The Yankees, conversely never won a World Series before 1918 and
since that year have won 26.

Aside from producing a perennial bridesmaid, the past 75 years
have also produced three generations of the most loyal, yet
dejected fans, sports have ever seen. When a native Bostonian is
asked where his allegiances lie, the reply is usually “I’m a
dejected Red Sox fan.” The only thing that changes in responses is
the pitch of each person’s voice; as the season wears on, the voice
becomes lower and softer due to the forewarning of the inevitable
October collapse of the boys from South Boston. Heck, Boston fans
wear the words “disconsolate Red Sox fan” as a badge of honor, and
with good reason.

Who can forget the slow roller that bounced between first
baseman Bill Buckner’s legs in the bottom of the 10th inning of
game seven of the ’86 World Series? If Buckner fields the ball
cleanly, he does a slow trot back to first, steps on the bag and
ends an almost 80-year curse.

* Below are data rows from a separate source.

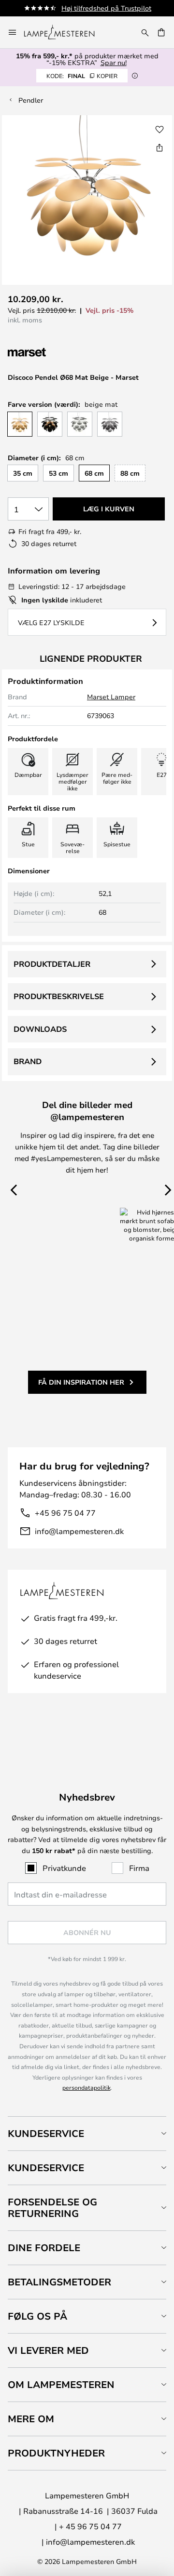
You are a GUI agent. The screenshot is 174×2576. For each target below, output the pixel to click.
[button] (159, 129)
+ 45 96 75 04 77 (90, 2526)
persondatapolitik (86, 2087)
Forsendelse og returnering (52, 2207)
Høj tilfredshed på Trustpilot (106, 8)
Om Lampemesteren (61, 2384)
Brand (28, 1061)
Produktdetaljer (52, 964)
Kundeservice (46, 2133)
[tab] (87, 2133)
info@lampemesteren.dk (79, 1531)
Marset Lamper (111, 696)
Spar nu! (114, 62)
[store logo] (65, 32)
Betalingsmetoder (59, 2281)
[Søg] (145, 32)
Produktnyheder (56, 2452)
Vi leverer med (48, 2350)
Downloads (40, 1029)
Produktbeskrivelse (59, 996)
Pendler (30, 100)
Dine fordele (44, 2247)
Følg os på (37, 2315)
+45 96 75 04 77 (65, 1513)
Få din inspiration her (81, 1382)
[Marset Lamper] (59, 352)
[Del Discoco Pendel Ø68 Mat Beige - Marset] (159, 147)
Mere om (31, 2418)
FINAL (81, 76)
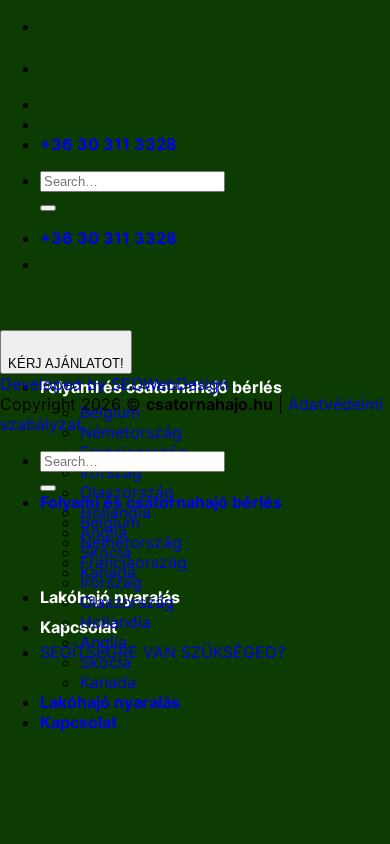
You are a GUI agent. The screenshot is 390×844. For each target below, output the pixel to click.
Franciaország (133, 562)
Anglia (103, 642)
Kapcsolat (78, 627)
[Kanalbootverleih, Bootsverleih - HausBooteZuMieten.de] (98, 68)
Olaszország (127, 602)
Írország (111, 472)
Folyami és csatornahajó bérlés (161, 502)
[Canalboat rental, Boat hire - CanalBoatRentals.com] (56, 68)
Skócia (105, 662)
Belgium (110, 522)
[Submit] (48, 208)
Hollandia (115, 622)
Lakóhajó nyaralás (110, 702)
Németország (131, 432)
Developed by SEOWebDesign (114, 384)
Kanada (108, 682)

But instead, the tying and winning
runs scored and the curse lived on.

But maybe it was supposed to be that way. Maybe it was just
divine intervention. I mean the Northeast was originally settled by
Puritans who believed that only through pain and anguish would they
truly be living for and with God. Maybe this is the way it needs to
be.

One downside to the possibility of the curse of the Bambino
being lifted is that the very second the Bo Sox win a title, the
New England death rate will increase exponentially due to the large
masses of people who have asked God repeatedly over the last
century to let them live just until the Sox win a World Series. Be
careful what you wish for.

The only certainty in this dreaded tale of misfortune and
torment is that, because October is now here it is a relative
certainty that they will live to grieve another year, along with
thousands of other people who are connected only through their
barely distinguishable accents, tears upon tears of sorrow and the
hope of one more chance to reverse the curse.